WHAT YOU SHOULD DO: Take the lines from the line containing "Handel (173, 977)" through the end of the entries and output them exactly, with no pictures and nothing more.

(Records excerpted from a collection)
· · · · · · ·
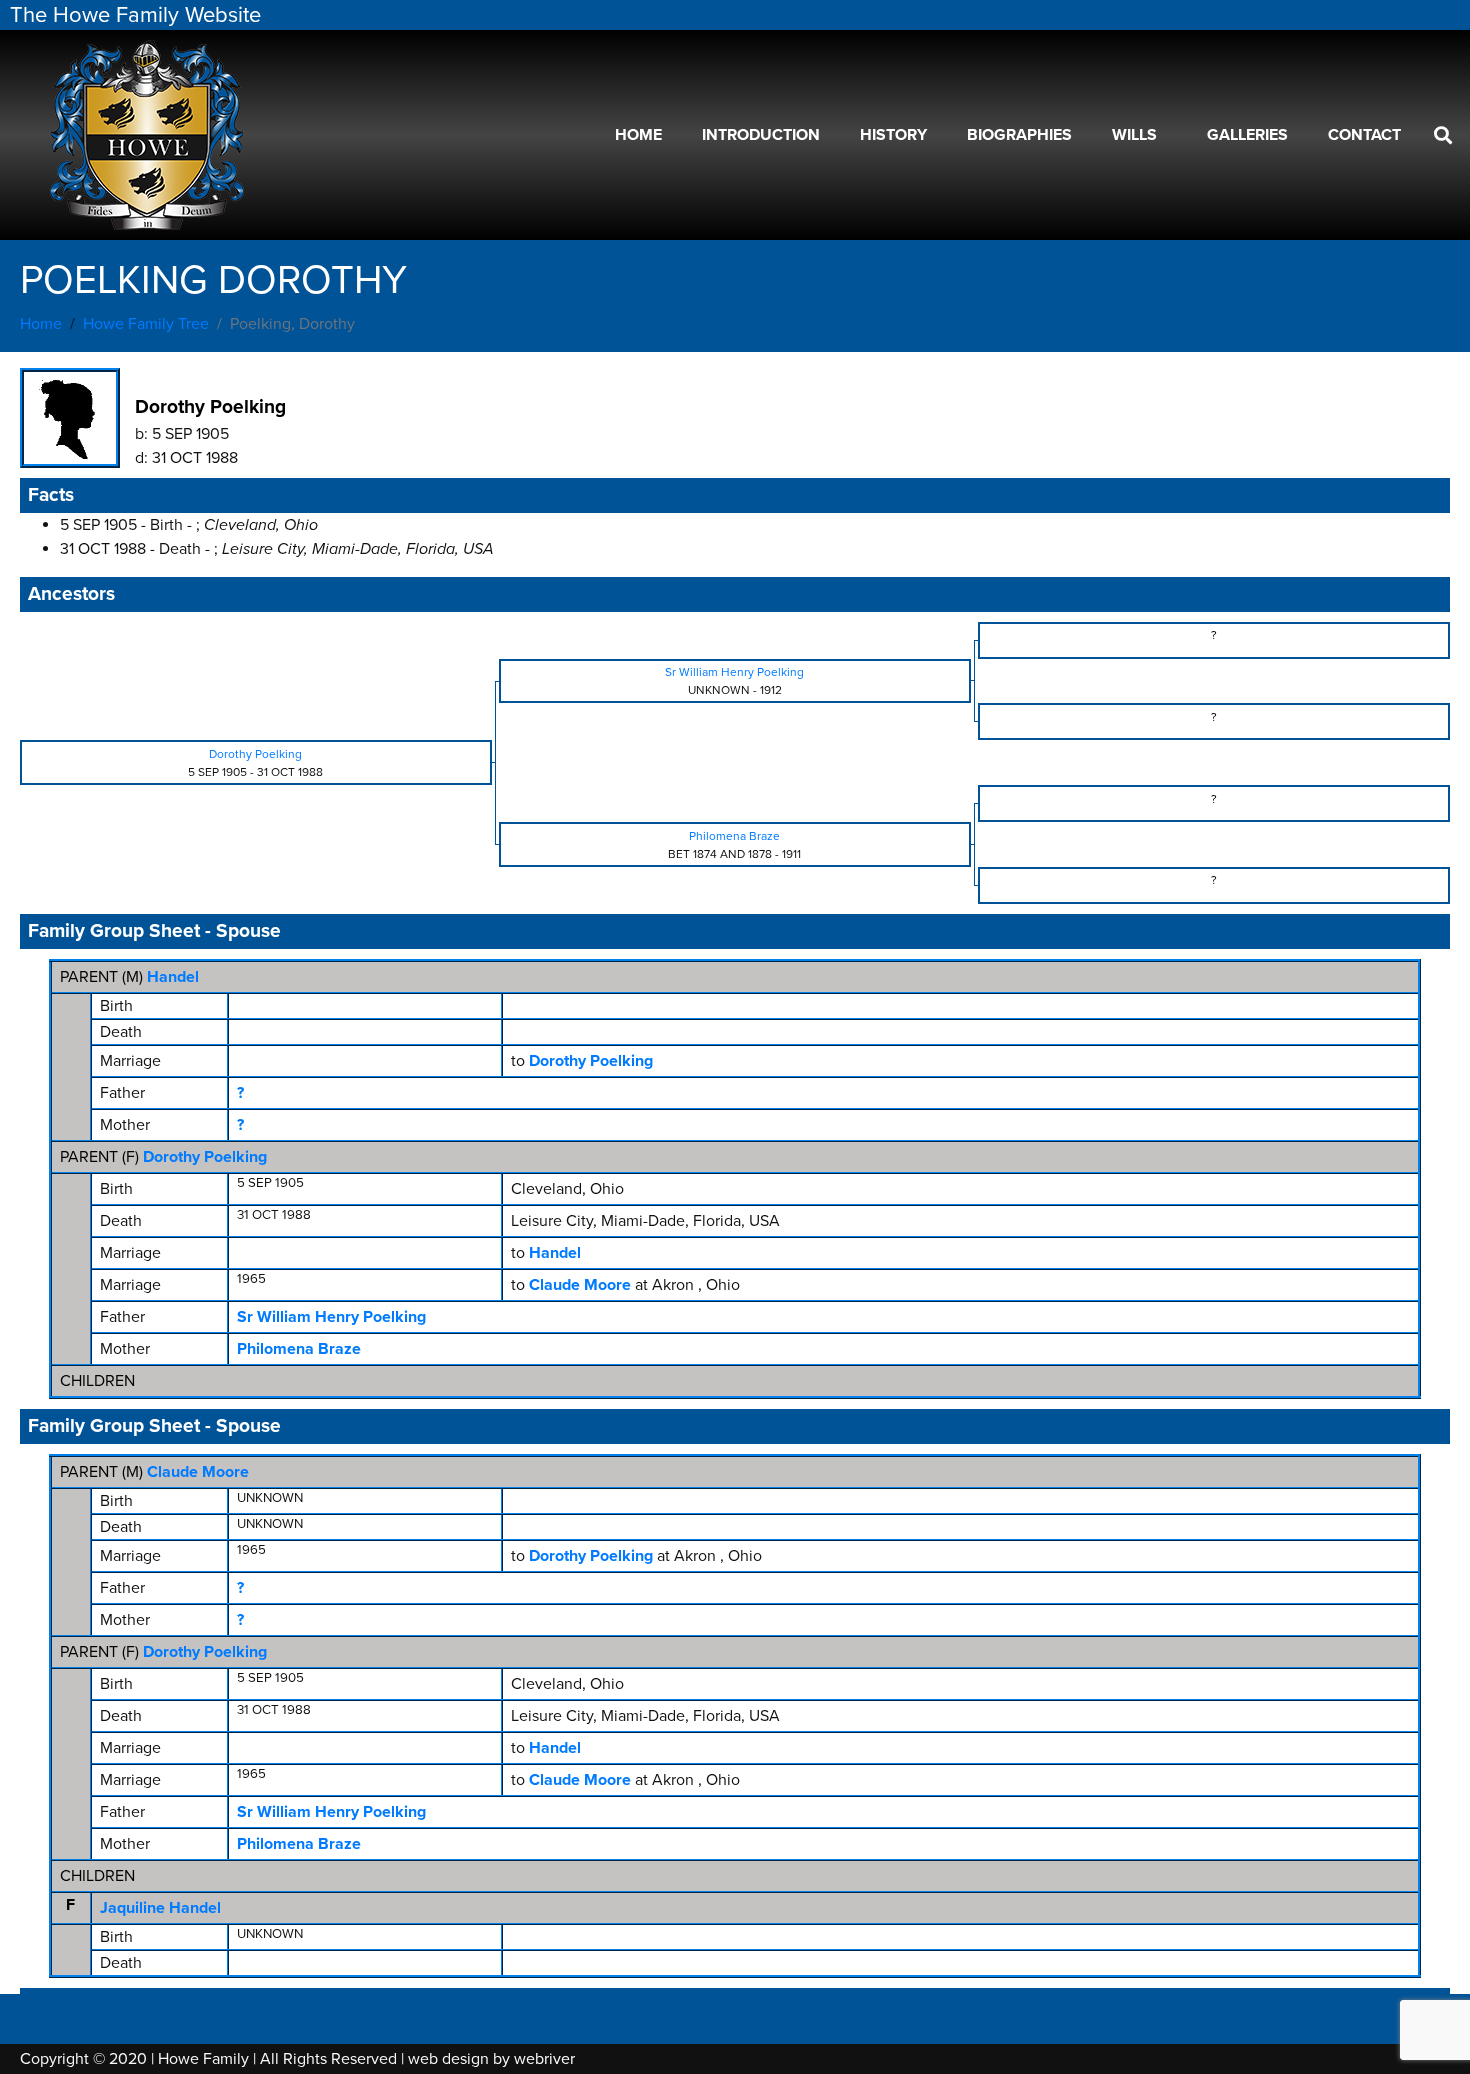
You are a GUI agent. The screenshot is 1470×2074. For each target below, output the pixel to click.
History (893, 135)
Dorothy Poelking (205, 1157)
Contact (1364, 135)
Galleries (1247, 135)
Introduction (761, 135)
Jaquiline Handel (160, 1908)
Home (638, 135)
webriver (544, 2059)
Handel (173, 977)
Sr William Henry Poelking (331, 1317)
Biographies (1019, 135)
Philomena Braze (299, 1349)
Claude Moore (198, 1472)
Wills (1134, 135)
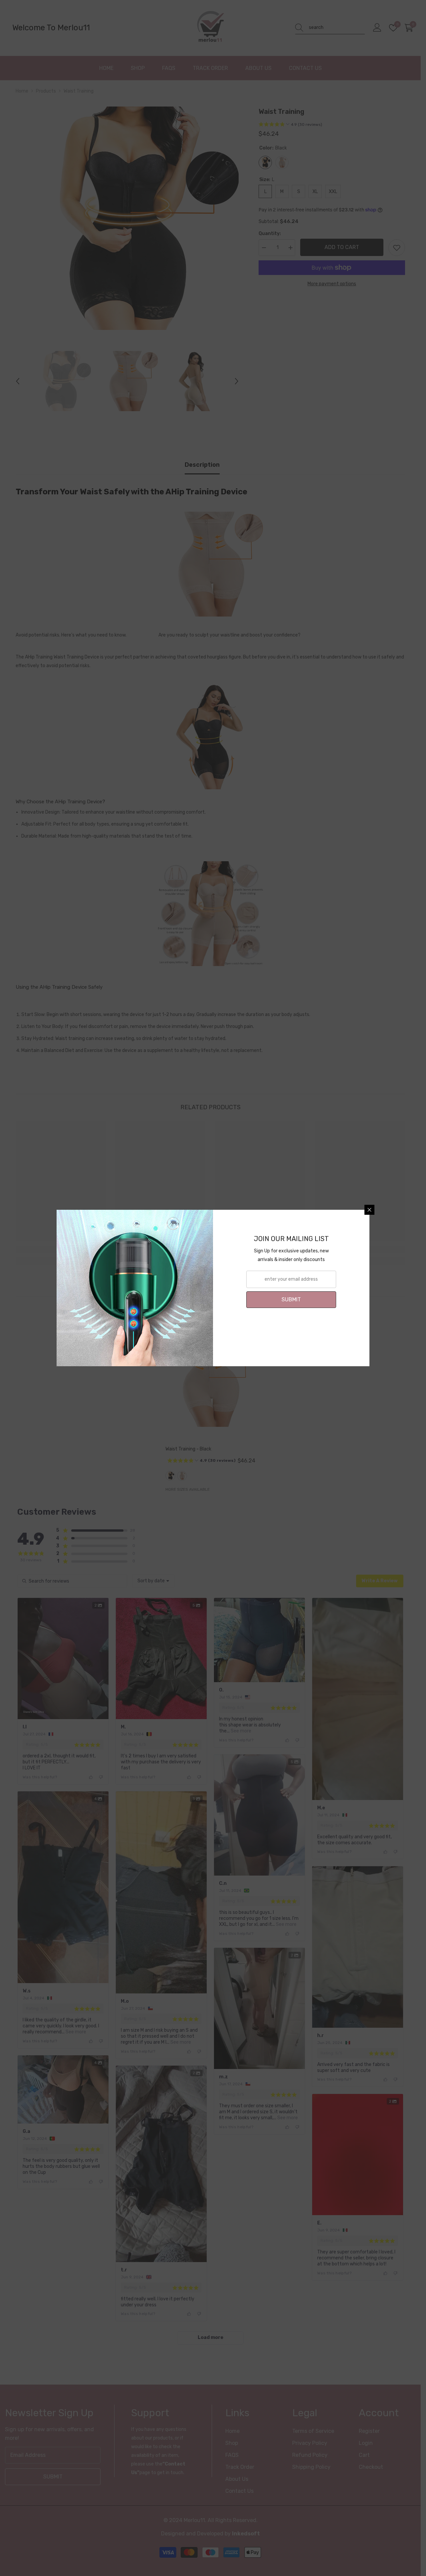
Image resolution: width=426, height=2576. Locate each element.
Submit (291, 1299)
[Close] (369, 1210)
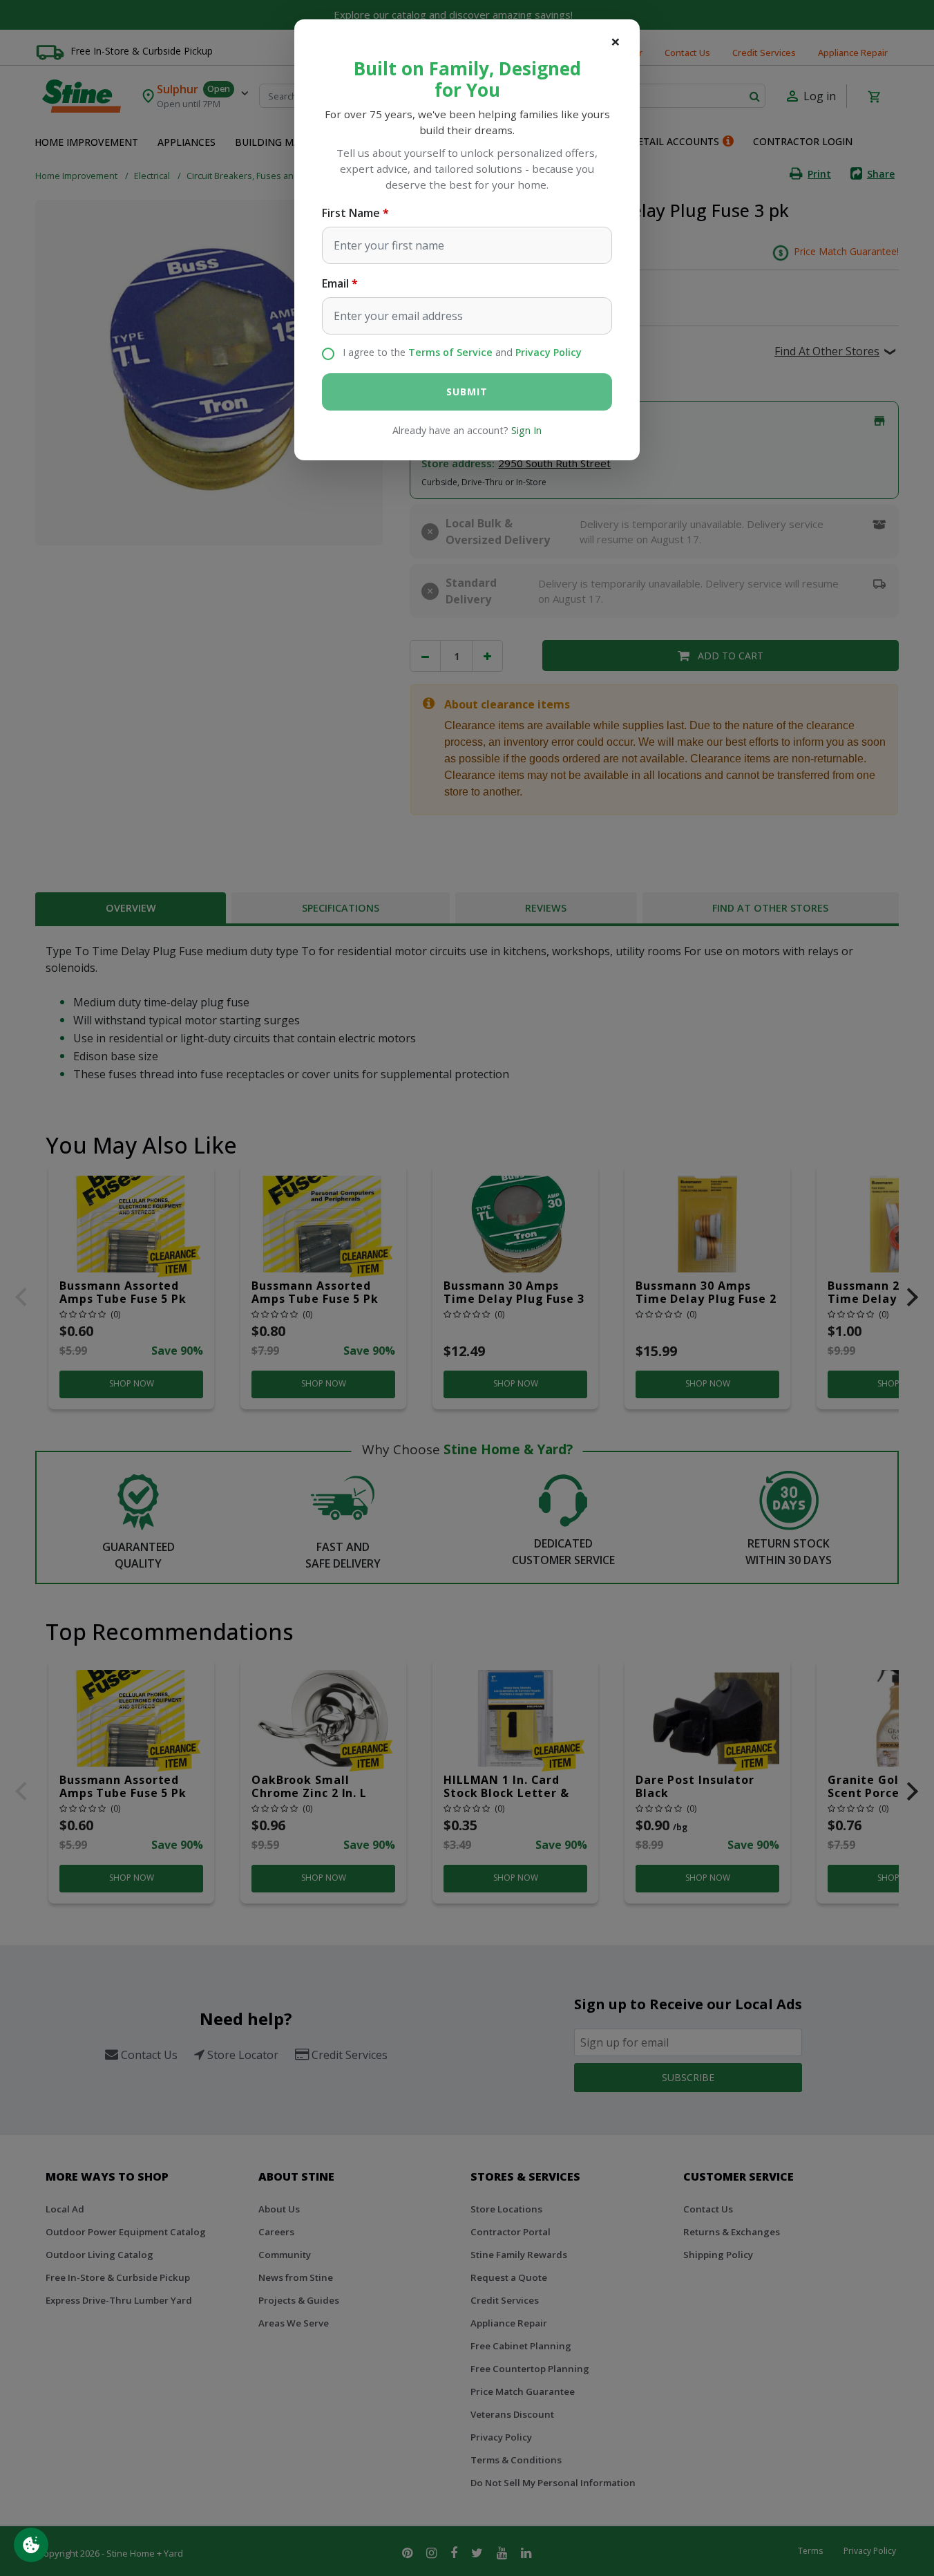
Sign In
· · · · · · ·
TASK RESPONSE:
Handel (173, 977)
Sr William Henry Poelking (331, 1317)
Biographies (1019, 135)
Philomena Braze (299, 1349)
Claude Moore (198, 1472)
Wills (1134, 135)
Image resolution: width=426, height=2576. Locate each element.
Submit (291, 1299)
[Close] (369, 1210)
Sign In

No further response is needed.